Der Eingang der alten Bornheimer Grundschule füllt sich – und mit den Menschen steigt auch der Nervenkitzel. Wuselige Jungen und Mädchen schleppen Ranzen und große bunte Schultüten, jüngere Geschwister tragen kleine nebenher, Eltern, Großeltern, Tanten, Onkel halten Kameras und Webcams im Anschlag.
Ein großer, aufregender Tag, wird Schulleiterin Helga Vogt wenig später bei der Begrüßung sagen.

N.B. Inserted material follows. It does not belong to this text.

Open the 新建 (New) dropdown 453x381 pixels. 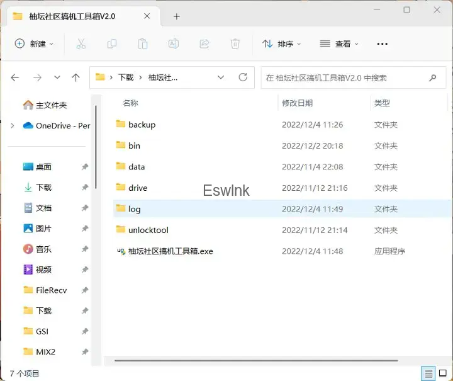35,44
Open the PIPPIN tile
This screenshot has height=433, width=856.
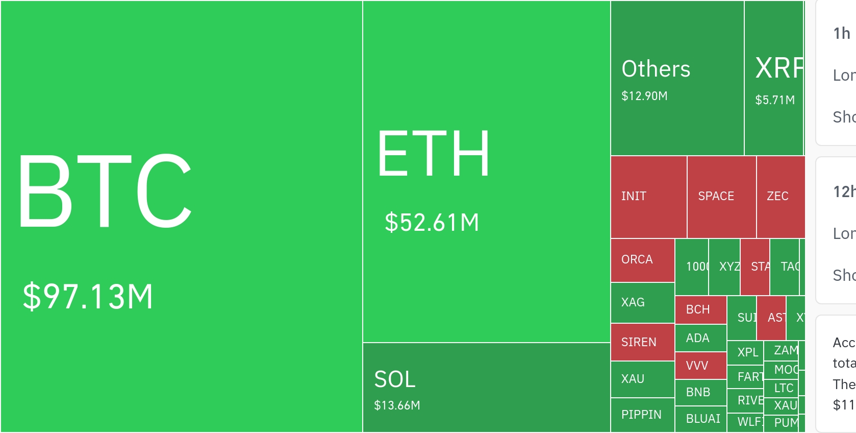point(642,415)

Lauras Mutter, Carla Placentra, kann das nur bestätigen. „Ich bin total nervös, wahrscheinlich viel mehr als meine Tochter.“ Aus doppeltem Grund: Während sie mit Laura Einschulung in die Grundschule feiert, ist der Vater mit dem Sohn bei der Einschulung in der weiterführenden Schule.

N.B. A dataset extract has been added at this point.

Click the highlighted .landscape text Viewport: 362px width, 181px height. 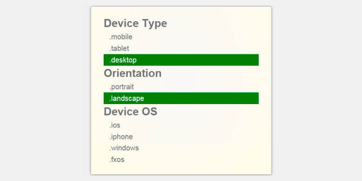click(126, 98)
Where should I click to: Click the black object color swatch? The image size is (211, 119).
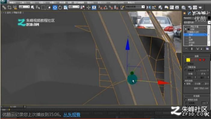pyautogui.click(x=209, y=18)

Aber nervös sind heute irgendwie alle. Und stolz. Renate Nelius ist mit ihrem Mann extra aus dem fränkischen Kulmbach angereist, um mit Kind und Kegel die Einschulung ihrer Enkeltochter zu feiern. Jetzt trägt sie die Mini-Tüte des jüngsten Enkelchens und ist total stolz auf die Große. Ein bewegender Moment: „Man erinnert sich an die Einschulung der eigenen Kinder und sieht wie die Zeit läuft.“
Ein neuer Abschnitt – für 6220 Schulanfänger in der ganzen Stadt. Und auch Stefanie Wieder wird ganz sentimental zumute, während sie ihren anderthalbjährigen Jüngsten auf dem Arm wippt und der vierjährige Felix neben Papa wartet. „Ich dachte, ich nehme das gelassener, weil ich selbst Lehrerin bin, aber jetzt bin ich doch total aufgeregt.“
Ihr „Großer“, Leon, hat sich mit Schultüte und Ranzen schon zu den anderen Erstklässern ganz vorne in die Turnhalle gepflanzt und wartet ungeduldig, dass es endlich los geht mit Schule. Wie sich das anfühlt, wissen Philipp, Marsel, Lola und Alisa aus der 2b noch sehr genau. Für die Neuen haben sie ein Lied und einen Tanz einstudiert und sind jetzt stolz wie Harry, die Neuen begrüßen zu können – und vorzuführen, dass Schule nicht nur aus Lesen, Rechnen und Schreiben besteht. „Fühlt sich sehr gut an“, nicht mehr die Kleinsten zu sein, sagt Marcel, während gerade die Schüler aus der 2a den Neuen schon mal Singenlernen nach dem Primacanta-Konzept vorführen. Am Ende machen alle mit, wogt der Rhythmus durch die Turnhalle. Sogar die Eltern und Großeltern klatschen im Takt, reiten mit Indianer Kleiner Bär und Musiklehrerin Verena Türk-Ziebarth zum ersten Schultag. Die Anspannung legt sich, zumindest der erste Schultag macht offensichtlich richtig Spaß.
„Das ist immer wieder eine aufregende Sache für alle – für Lehrer, Eltern und die Kinder, die den Neuen entgegenfiebern.“ Martina Kleinfelder-Ditschler spricht aus Erfahrung, hat als Vorstandsmitglied des Fördervereins der Schule schon einige Einschulungen mitgemacht. Jetzt steht sie wie alle Jahre mit weiteren Müttern vor der proppenvollen Turnhalle und schenkt Kaffee für die Gäste aus. Drinnen surren derweil die Webcams, blitzlichtern die Kameras – bis es Ernst wird, die Klassenlehrerinnen kommen und „ihre“ Kinder in die Klassenzimmer holen. Die Schule hat begonnen.